## EXTRACTED TEXT:
BEGIN

1920 - 1921
The establishment of airfields
on the various islands was a slow and difficult process. Negotiation for
the purchase of land for airfield sites was heated as landowners attempted
to raise land prices in the belief that they would ultimately be paid by
the Government. The establishment of the airmail delivery was also slow,
with few commercial commitments. These factors, along with the expense
of establishing and operating a fledgling Air Service that continued to
grow beyond the existing budget, took its toll.
Soon the spiraling expense
of the Air Service forced the Militia Commission to create an Emergency
Board for the beleaguered service to review and approve all expenses. Based
upon their current and projected expenditures, the board recommended only
50 percent of the appropriations for the operation of the Philippine Air
Service to the Council of State, and this amount was not even a guarantee
for the service's operation.
By April 1921, the .Emergency
Board recommended and further reduced the funding of the Philippine Air
Service by 100,000 pesos. They believed that the 420,000-peso annual operating
budget was far too high considering "this is a new activity whose needs
were not felt before it was created." The Emergency Board and the Council
of State did not have the vision to comprehend the long-term value of aviation
for commercial or military purposes.

END

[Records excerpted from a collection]
BEGIN

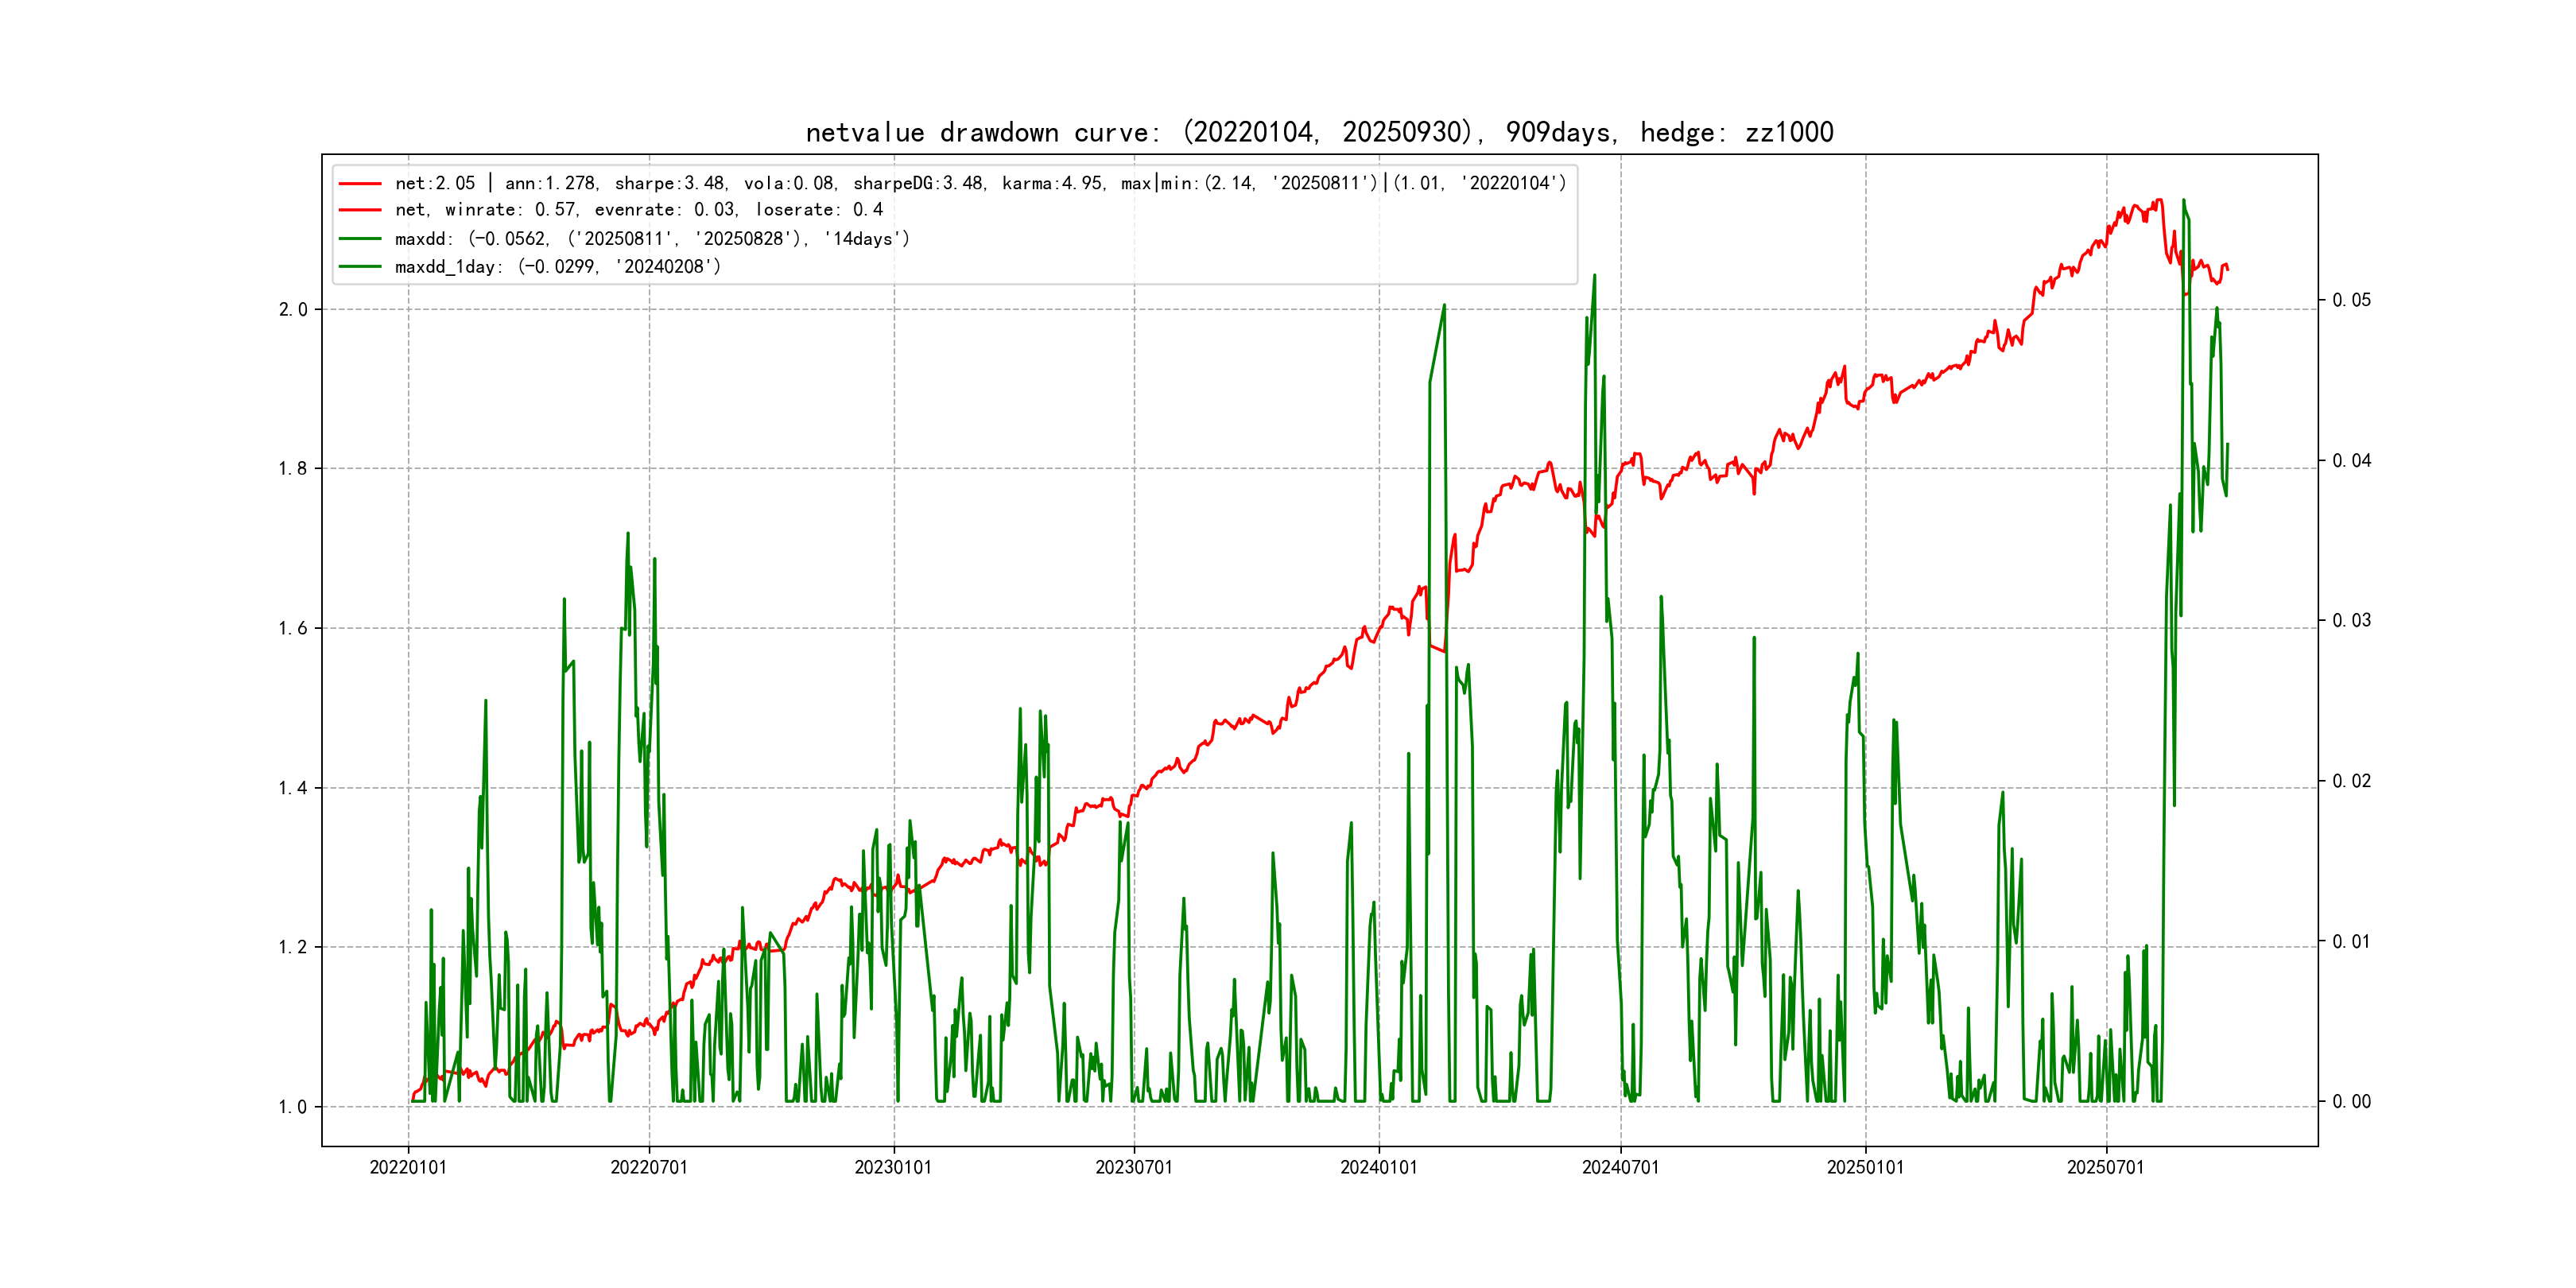Click the 20220101 x-axis date label
2576x1288 pixels.
click(x=408, y=1168)
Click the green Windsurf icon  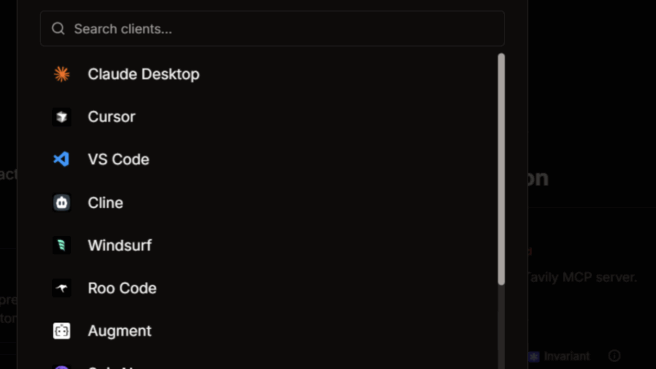(62, 245)
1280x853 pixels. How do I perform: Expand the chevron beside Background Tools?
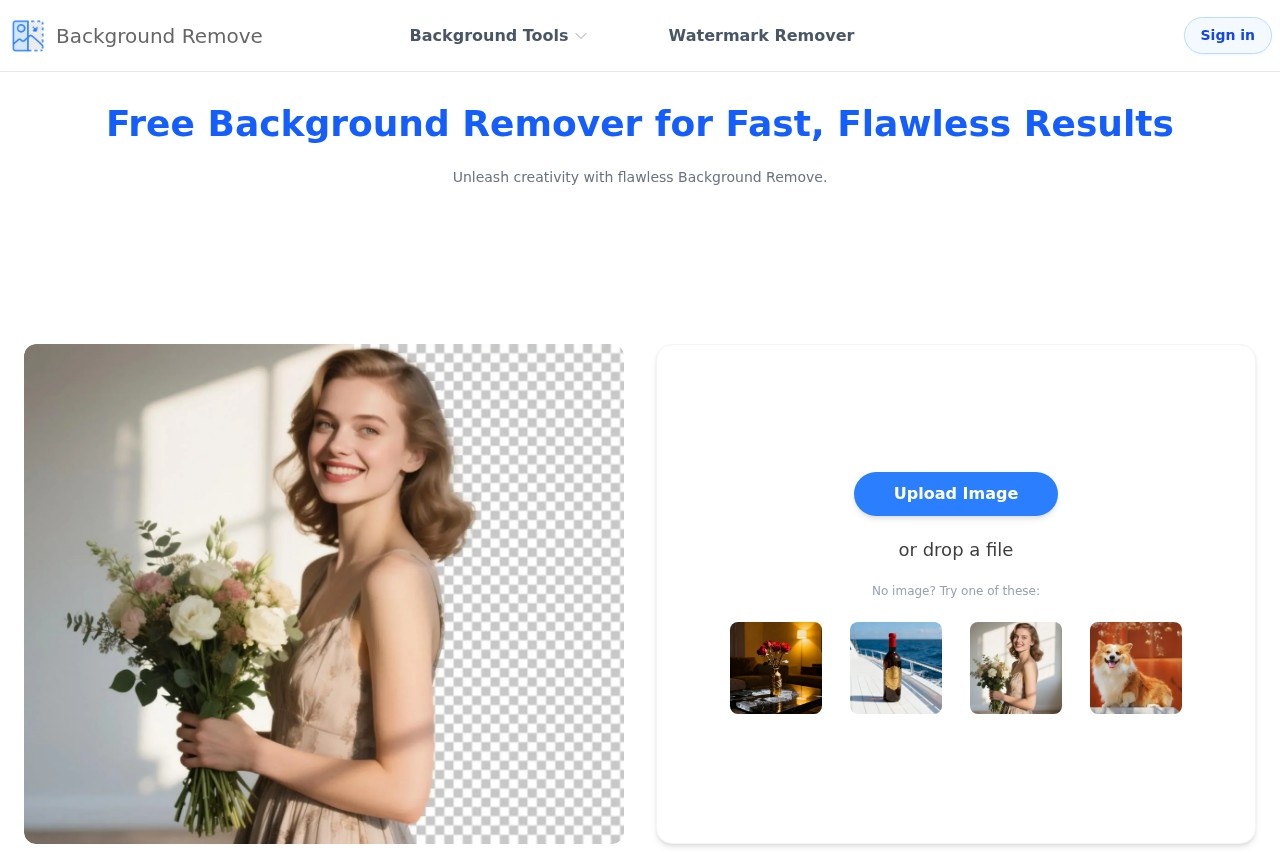[581, 36]
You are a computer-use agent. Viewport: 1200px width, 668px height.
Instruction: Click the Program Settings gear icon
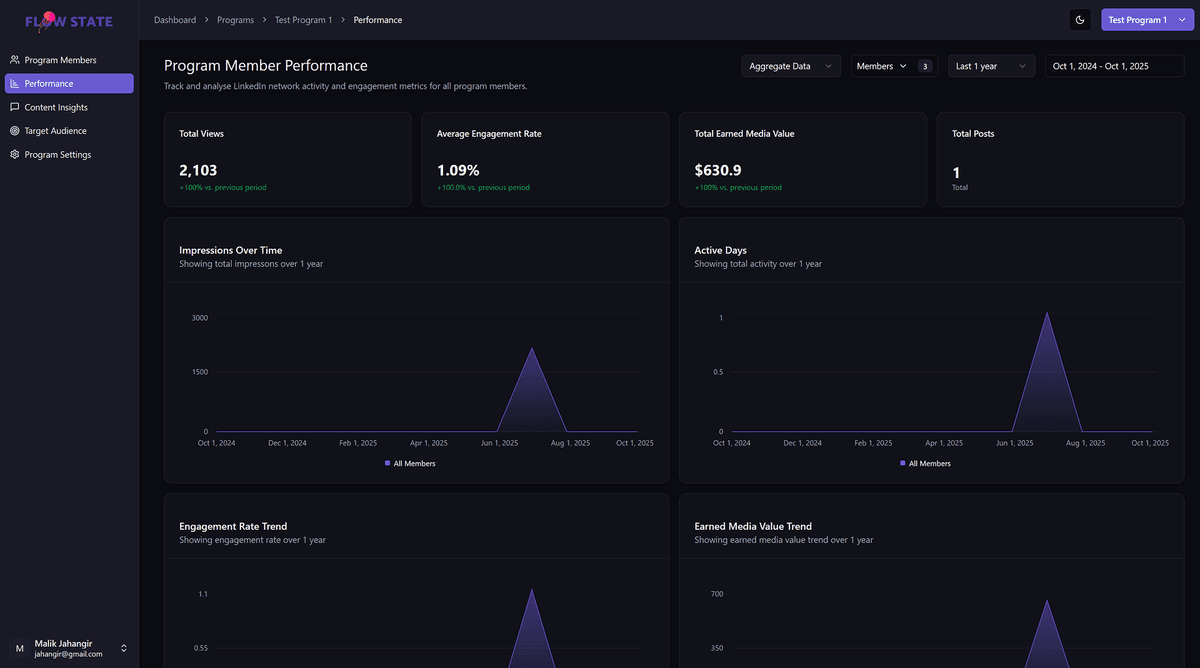pyautogui.click(x=15, y=155)
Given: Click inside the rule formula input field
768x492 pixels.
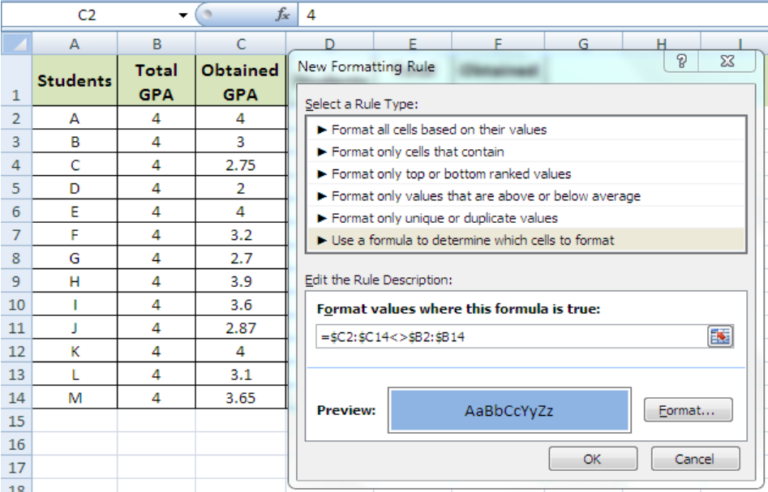Looking at the screenshot, I should tap(508, 337).
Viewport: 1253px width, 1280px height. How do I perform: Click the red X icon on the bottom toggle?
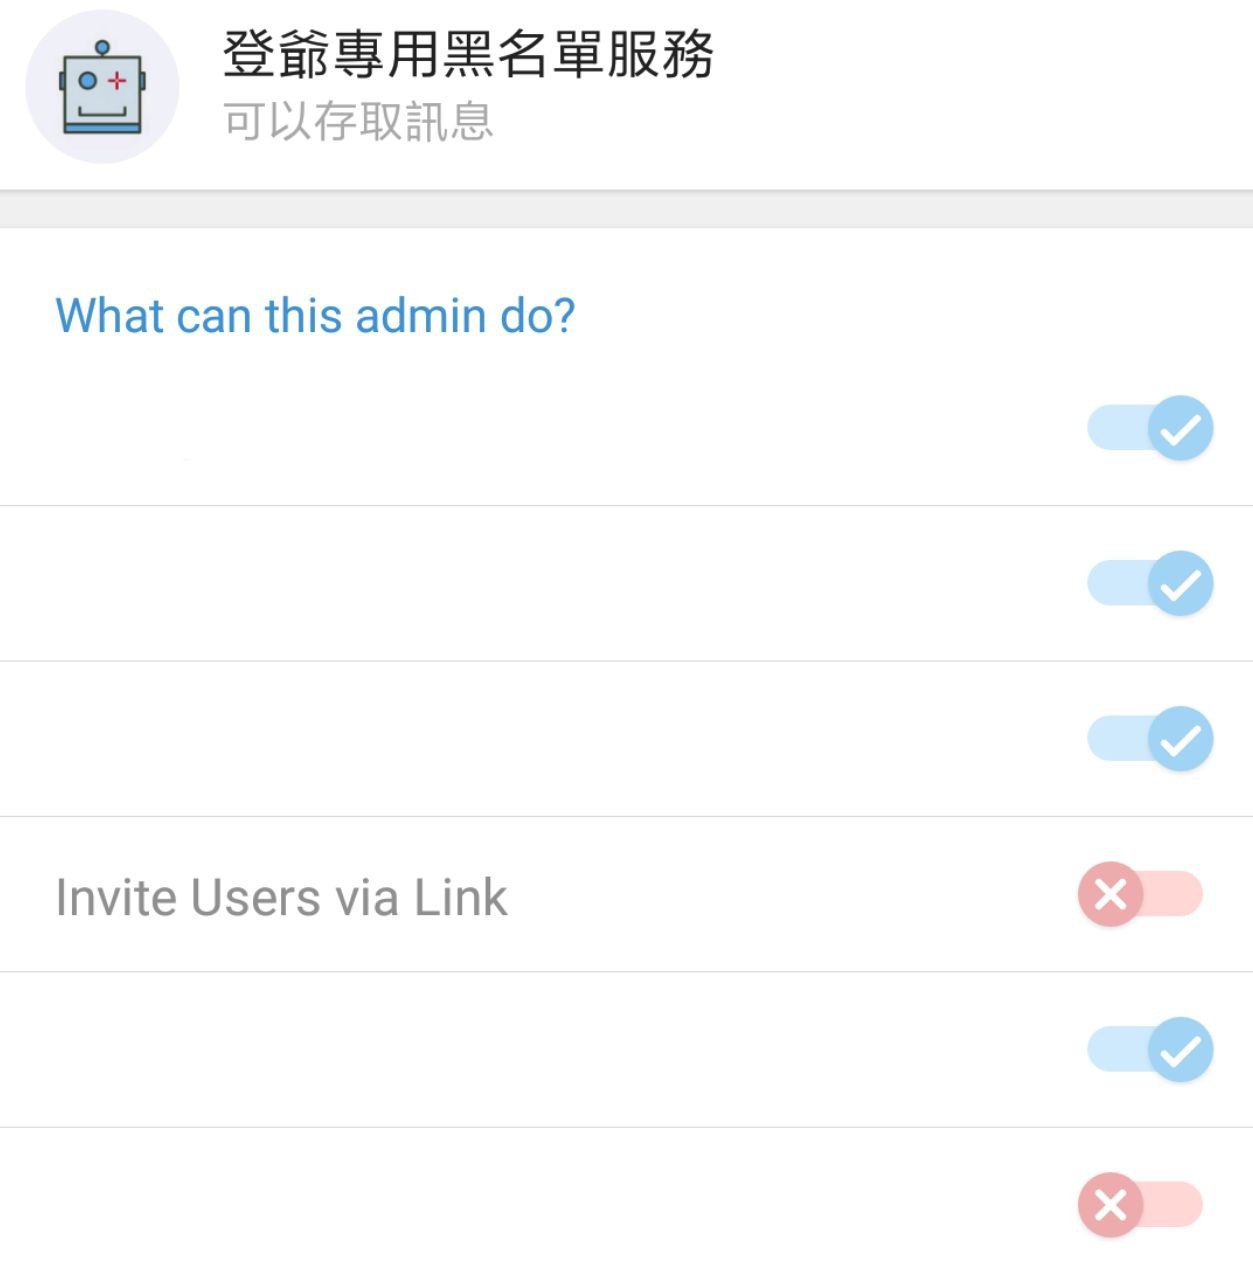[1110, 1205]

END

## TASK SET:
- A) Name every government body or organization in the Philippine Air Service passage that the text writes with capital letters.
- B) Render the records as a JSON list of strings, one per line, skipping blank lines and leaving out the pictures. Start with the line containing "Viewport: 1253px width, 1280px" and go on through the end of the records.

## ANSWERS TO THE PROBLEMS:
- A)
- the Government
- the Militia Commission
- the Emergency Board
- the Council of State
- the Philippine Air Service

- B)
[
  "Viewport: 1253px width, 1280px height. How do I perform: Click the red X icon on the bottom toggle?",
  "[1110, 1205]"
]